THE image of a professional sportsman revolves around fitness and robust good health. Try telling that to Rory Sutherland, though, as he makes his way back from 14 months out injured, two of them spent so badly incapacitated he could barely make it out of bed on his own.

It was the sort of devastating health crisis that would have left anybody feeling depressed, but when you make your living from being stronger and fitter than those around you, the effects are even worse.

Even more so when you consider the high that Sutherland had been on just before the problems struck. The prop had been plucked out of obscurity to win his first professional contract with Edinburgh and had gone from there to the fringe of the national side in a little more than a year.

He was added to the Scotland squad before the end of the 2015 World Cup, winning his first cap in the Six Nations a few months later and making his first start on that summer’s tour to Japan. All the way from amateur rugby at Gala to national honours in less than two years.

It was remarkable, but unravelled even faster. “It was the Harlequins game at home [in the European Challenge Cup] – in the warm-up,” he recalled. “I’d warmed up for maybe five or 10 minutes. We do a couple of sprints just to get some air into the lungs, and when I took off, my aductor [muscle] just pinged off the bone.

“It was a week before I got a checkup down in London, and had my operation a week later. After the operation I was bedbound for a month. I then got a really bad infection [in the surgical wound] so I had to go back down again.
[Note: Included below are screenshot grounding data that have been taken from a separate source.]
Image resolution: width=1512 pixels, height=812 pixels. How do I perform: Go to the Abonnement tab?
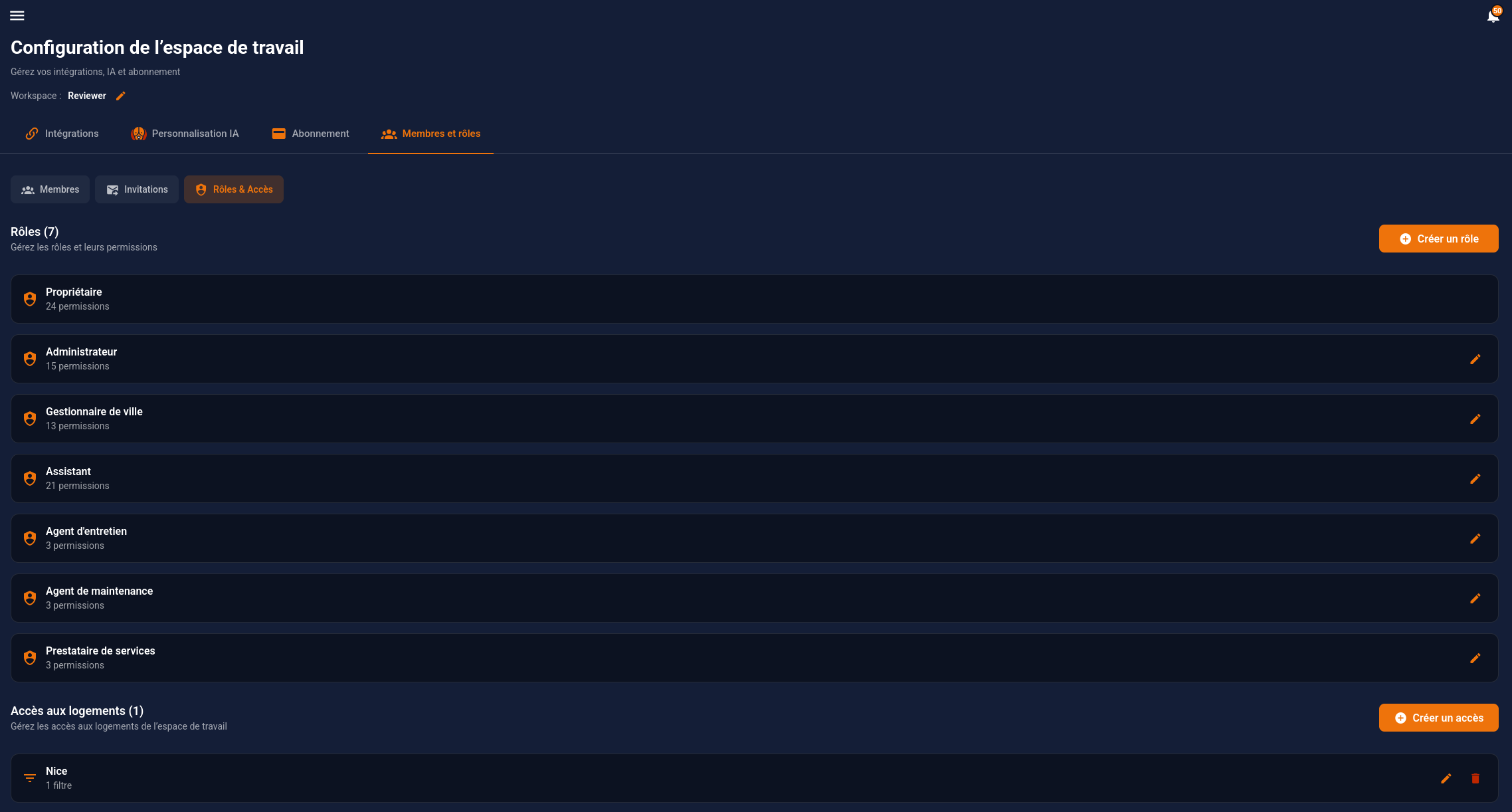point(310,134)
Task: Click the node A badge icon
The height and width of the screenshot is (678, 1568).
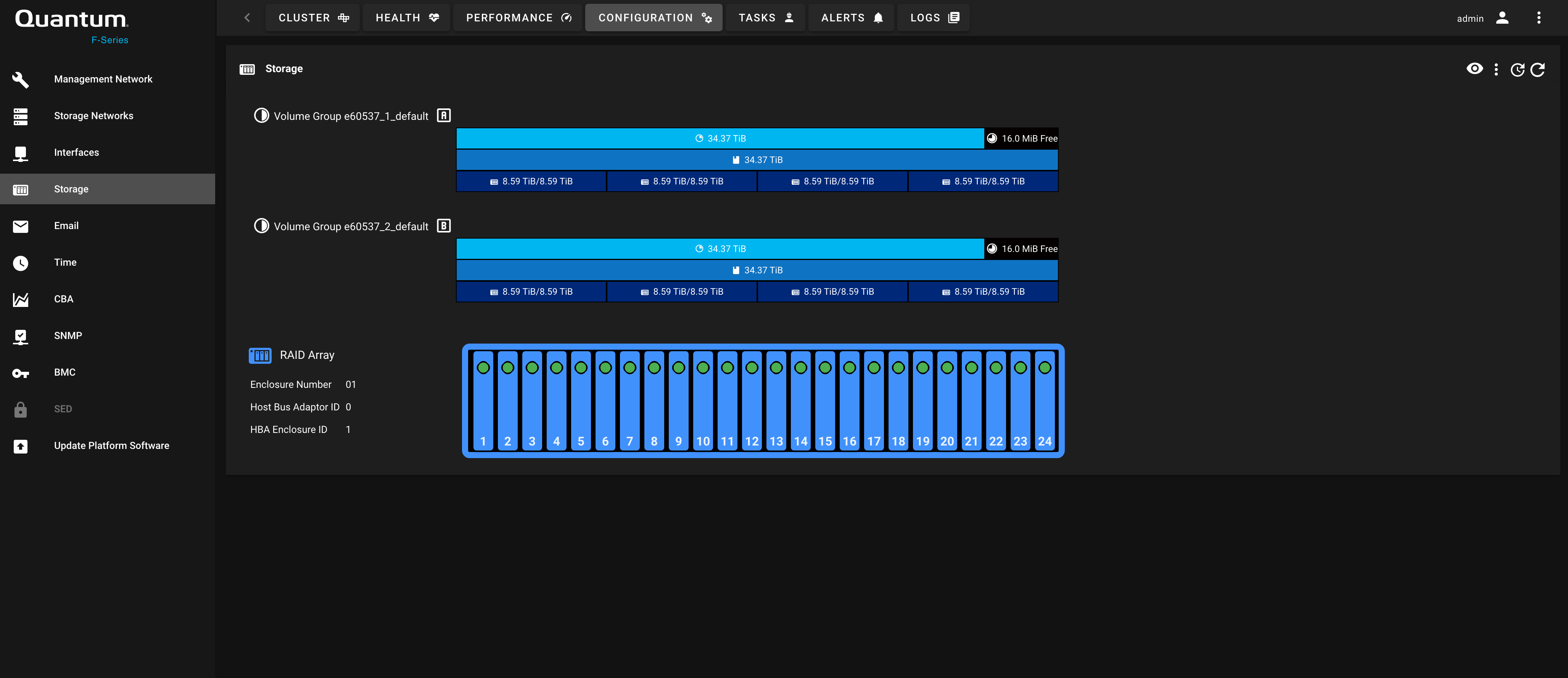Action: point(444,116)
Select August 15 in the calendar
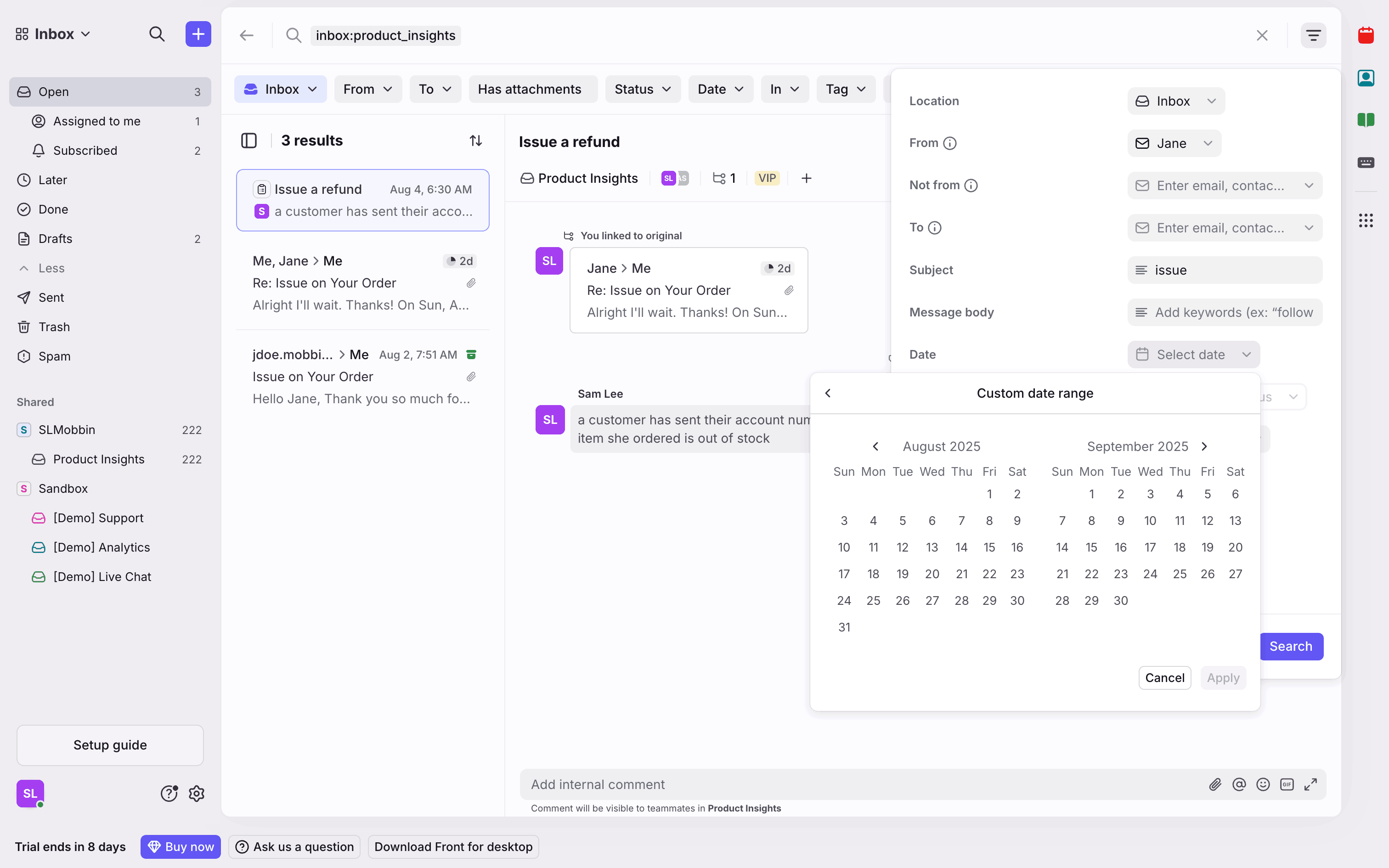The height and width of the screenshot is (868, 1389). coord(989,547)
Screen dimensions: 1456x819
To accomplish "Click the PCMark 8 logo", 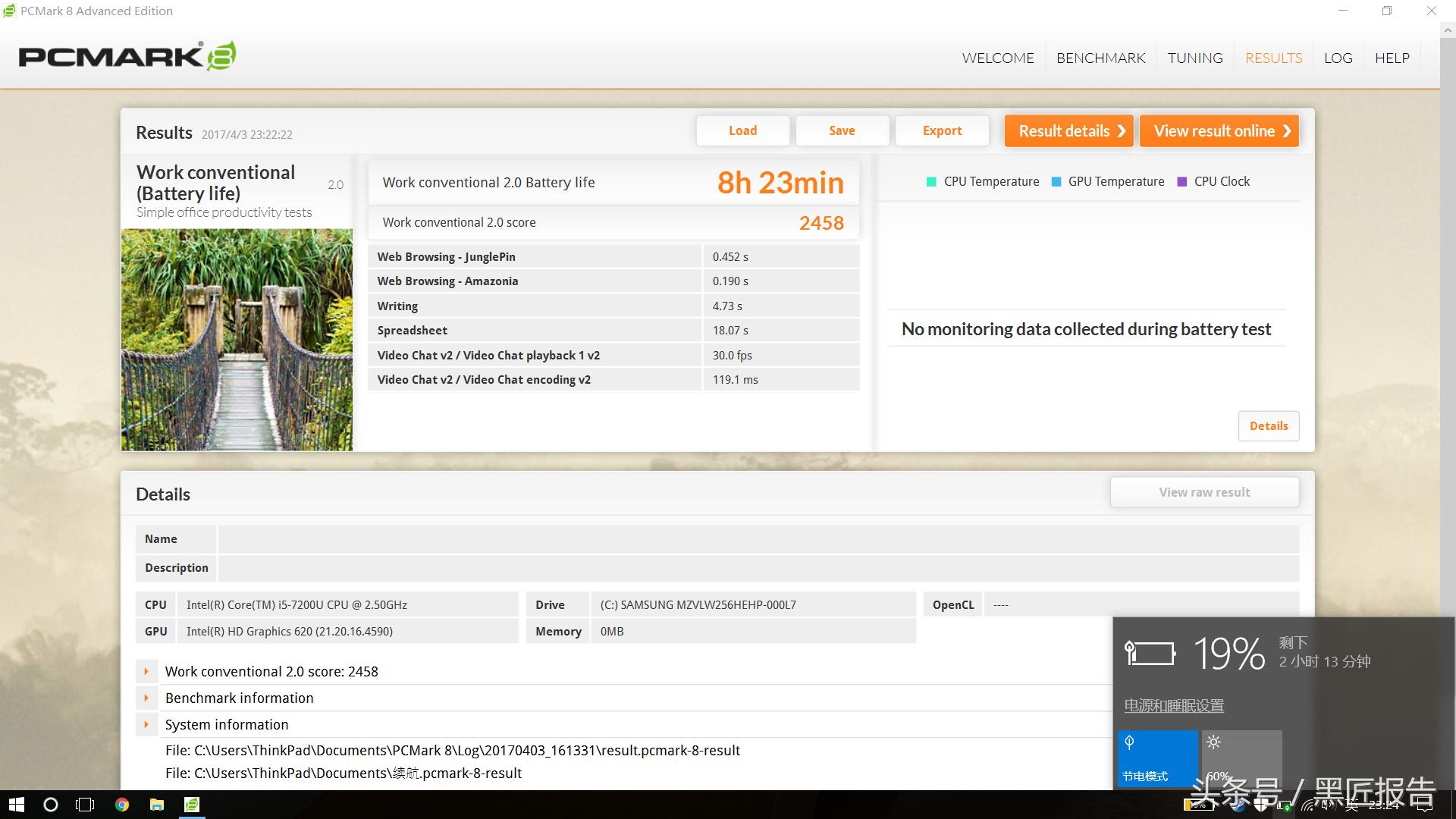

“They repaired that but I was in bed for another couple of months. After that, it was just slowly building into rehab, doing longer sessions, gym work and then taking baby steps into running. It was a long process.”

When he says bedbound, he is not exaggerating. Doing anything other than just lying there, thinking and worrying, was beyond him.

“I couldn’t have got through that time without my girlfriend Tammy. She was getting up in the morning, seeing to the kids [Mason, 5 and Hamish, 16 months] and then having to come and see to me to get me up out of bed,” he recalled.

“It was a tough two months. It was hard on the kids. Really hard, hard on the family. It was very frustrating for everybody because they are too young to understand.

“Credit to the doctors and physios. It was a hard time for me coming through rehab but they kept me going. The lads were very supportive when I was in and around the club and that helped. There were tough days – but generally the atmosphere has been good.”

He has emerged in remarkably fine fettle, starting back playing a couple of club games for his native Hawick before making his club comeback against the Ospreys at the start of November and doing well enough to be added as cover to the Scotland training squad later that same month.

With two runs from the bench for Edinburgh and two starts, he is beginning to get back to the kind of form he was in before all the problems started, though he acknowledges that while he was away life has got even tougher at both club and national level with Allan Dell and Darryl Marfo coming through as additional competition for both while Jamie Bhatti has emerged at Glasgow Warriors as serious competition for the Scotland spot.

“Right now I feel really good,” Sutherland said. “Obviously, it has been a long and frustrating year for me, but I feel really good. My groin is good now so I’m back to full fitness.

“All credit to Darryl [Marfo], but it is something to give me a kick up the backside to kick on. There’s a lot of competition at the club so I need to stay focused and make sure I’m at the top of my game.”